PASSAGE FOR REVIEW.
*** Block opens ***
A “follower’s guide” to Twitter - why it may matter in the #covid19 era
Disclaimer: Not sure what possessed me to write what might be construed as a promotion message for Twitter. It seems covid-19 is having strange effects on me. I should say though up front that, as I write this, I do not own Twitter stock and do not have any commercial interests in Twitter. On the contrary, I have a bit of a problem with social networks as you will see below. In any case these following thoughts are my own.
My idea here is to try to explain how to get useful information out of Twitter, in other words, how to use it as a consumer of information, a lowly “follower”. This is not about how to reach large audiences and conquer the world by posting brilliant thoughts. In other words, it is not about how to become an “influencer” on Twitter. The target audience is people who do not use Twitter, including maybe those who signed up to Twitter at some point and got completely perplexed and demotivated thinking “it is not for them”.
Social Networks are good and terrible
Let me start by saying that I used to be a pretty heavy Facebook user, but I have been mostly off it for a long time now. I do not use Instagram at all. I use LinkedIn mostly professionally and Twitter as a significant source of news and for exploration of interests. I have ambivalent views on social networks. On one hand, I love the concept of virtually connecting people. I have lived in three different countries and have friends spread all around the world. Social networks make “keeping in touch” with friends, as well as past and current colleagues and acquaintances, both practical and at times rather rewarding. I do miss this aspect of Facebook. I am, however, disturbed by, and completely at odds with, the business model used by social networks. The advertising-based, freemium model is de-ranging our society in so many ways, but I digress as this is not the purpose of this writing. I would encourage people to read Jaron Lanier’s book on the subject: “Ten Arguments For Deleting Your Social Media Accounts Right Now”. Read more of his books if you can, they are brilliant …and no you will not find him on social media much!
Real time access to opinions and information that matter
Despite all that, with the advent of covid-19, I find Twitter invaluable as a source of information. Ben Thompson has been commenting on this recently on his very insightful stratechery blog: https://stratechery.com/2020/zero-trust-information/, where he gives a recent example of Twitter’s value:
“Once we get through this crisis, it will be worth keeping in mind the story of Twitter and the heroic Seattle Flu Study team: what stopped them from doing critical research was too much centralization of authority and bureaucratic decision-making; what ultimately made their research materially accelerate the response of individuals and companies all over the country was first their bravery and sense of duty, and secondly the fact that on the Internet anyone can publish anything.”
If you are not familiar with the story you can read the background in the link above but suffice it to say, Twitter enabled Seattle Flu Study team to bypass bureaucrats and make their findings known to the wider public via Twitter, many of which acted on the information faster than the official recommendations, potentially accelerating the official measures, possibly with significant positive effects.
On a more personal note, during early stages of covid19 crisis (still March 2020 at time of writing), I found information posted by people like Nicholas Christakis and Tomas Pueyo as well as by, my favorite person with anger management problems, Nassim Nicholas Taleb particularly valuable. These are just some of the very many examples I could provide. I suggest you look at their backgrounds, and their recent tweets, if you are not already familiar with them, to get a sense of what they are all about. Note that it does not matter, whether you personally find them interesting or worth following, nor am I trying to tell you who to follow.
*** Block closes ***
EXERCISE DIRECTIONS.
Answer these from the Twitter guide above, one answer per line:
(a) What is the title of the Jaron Lanier book the writer recommends?
(b) Who writes the blog quoted about the Seattle Flu Study team, and what is it called?
(c) In how many countries has the writer lived?

GIVEN DATA.
*** Block opens ***
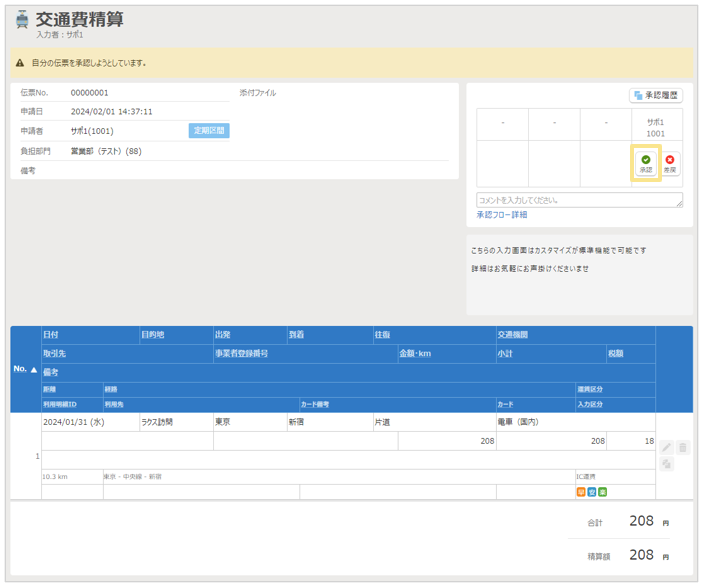Click the copy icon below the edit pencil

666,464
*** Block closes ***
FINISHED EXERCISE.
(a) "Ten Arguments For Deleting Your Social Media Accounts Right Now"
(b) Ben Thompson writes it; it is called stratechery.
(c) Three